Trestman was also pleased that the Bears defense held the Vikings to field goals on all three of their red-zone possessions and had no pre-snap penalties. On the flipside, he'd like the unit to improve on third down after allowing Minnesota to convert 7-of-16 third-down opportunities (44 percent).

The Bears focused on containing Peterson and challenged Christian Ponder to beat them, and the young Vikings quarterback nearly did. He completed 16 of 30 passes for 227 yards with one touchdown, one interception and a 75.3 passer rating while also rushing for 18 yards on six carries.

"We put the game in Ponder's hands and he did a good job, particularly on breaking contain on a couple of occasions," Trestman said. "We've got to get better at that. But I thought overall the physicality of our defense and the ability again to create turnovers and holding them to 16 points certainly put our football team in position to win."

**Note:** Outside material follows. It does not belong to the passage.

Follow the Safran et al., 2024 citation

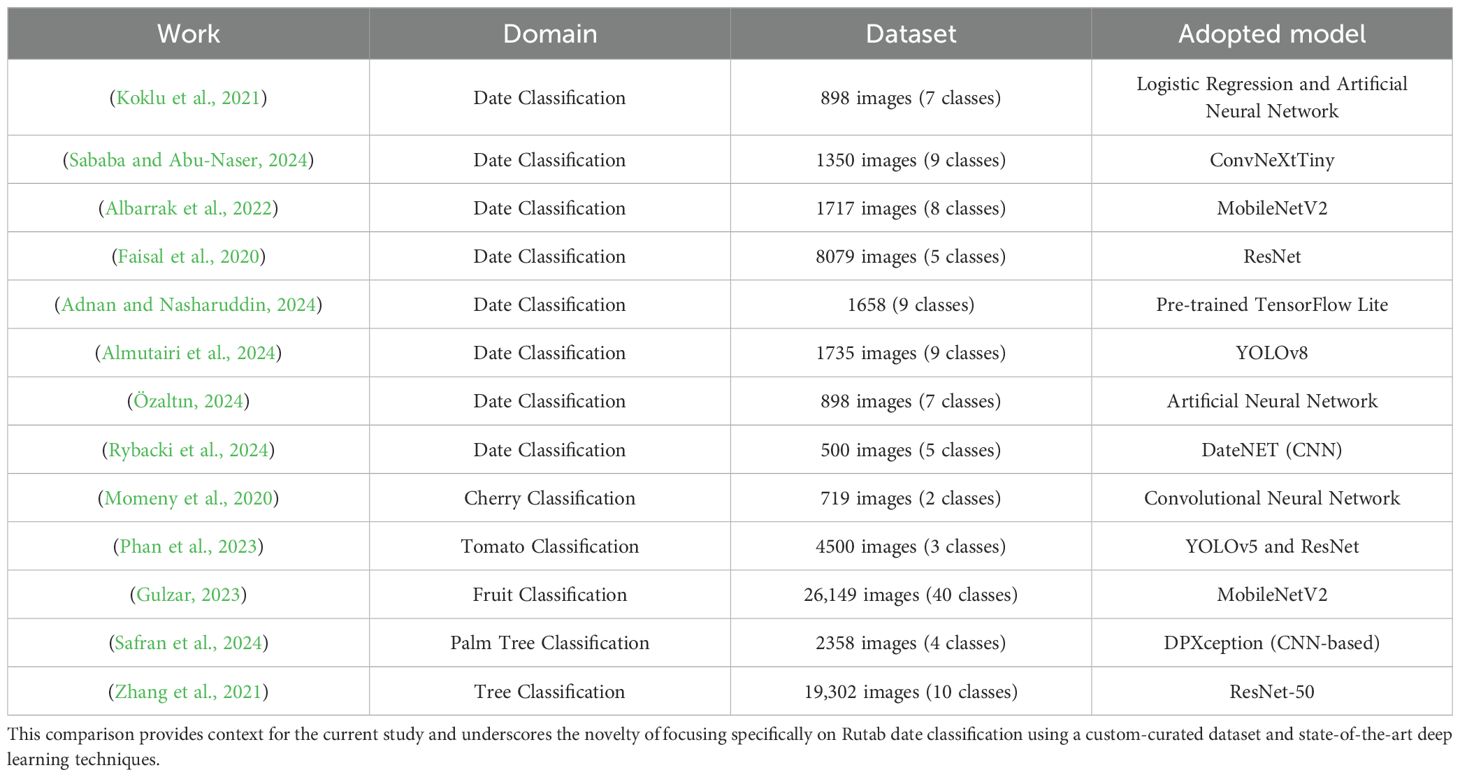188,642
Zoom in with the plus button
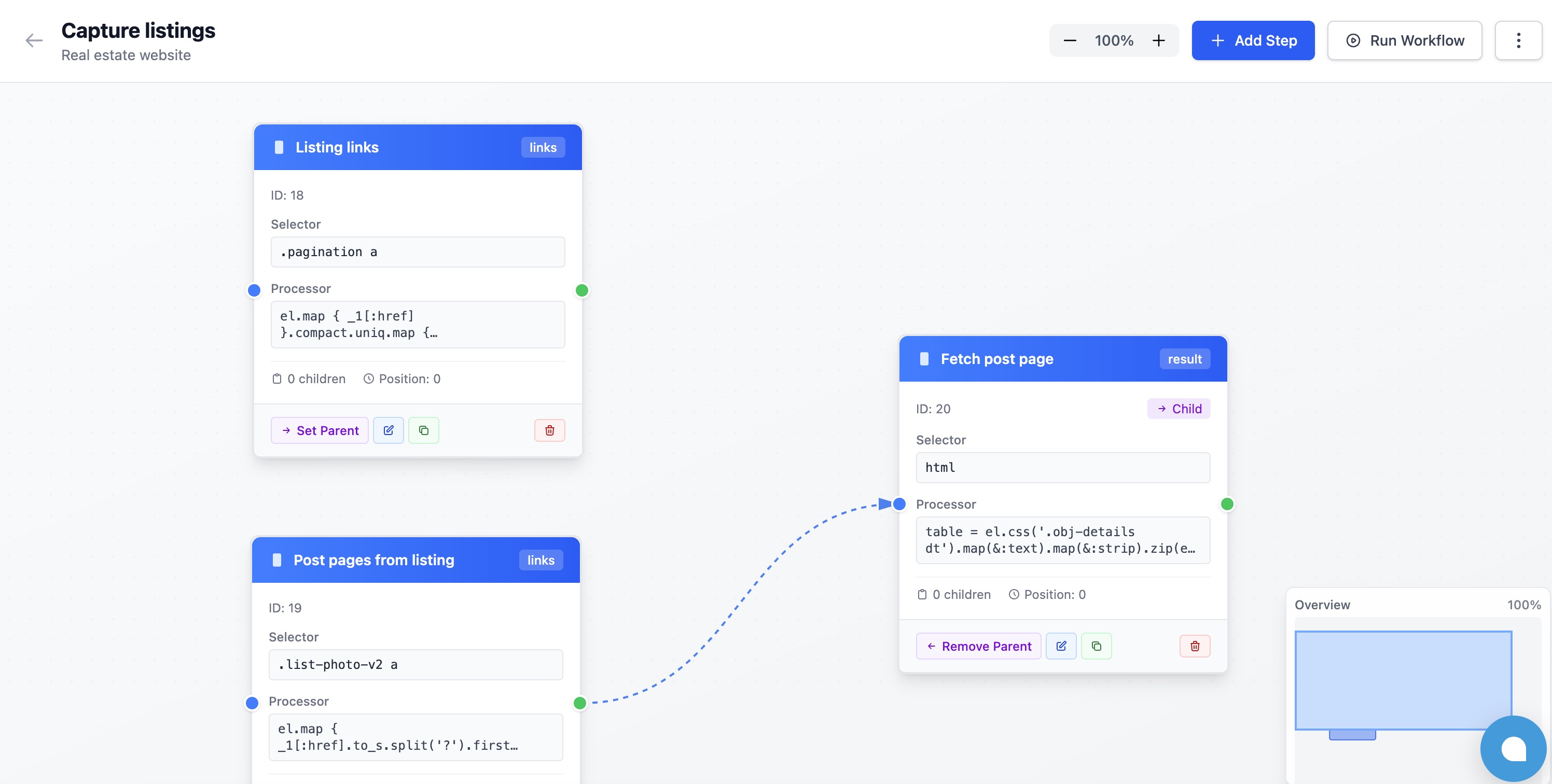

Trestman also lauded Hester, who broke his own Bears single-game record with 249 kickoff return yards. He followed his 76-yard return with an 80-yarder in the second quarter.

"I've just always been a Devin Hester fan," Trestman said. "I'm on the edge of my seat just like everybody else, wanting to see what we've seen him do in training camp and practice-explode and just have a crack where he can make something happen. It was terribly exciting to see that."

Offensively, Trestman was pleased with the poise that Cutler and his teammates showed throughout the game, especially on the winning drive. The coach was also happy the unit provided solid pass protection, did not commit a pre-snap penalty and converted 7 of 12 third downs (58 percent).

As you'd suspect, however, the four turnovers were not acceptable.

"Offensively, it's very difficult to overcome the turnovers that we did and still win the game, which is why Devin's return game and our defensive play was so important in this game," Trestman said.

"You don't have these kind of turnovers and win games most of the game. I'm sure Jay realizes it, our guys realize it who are touching the ball. We've got to take care of the football."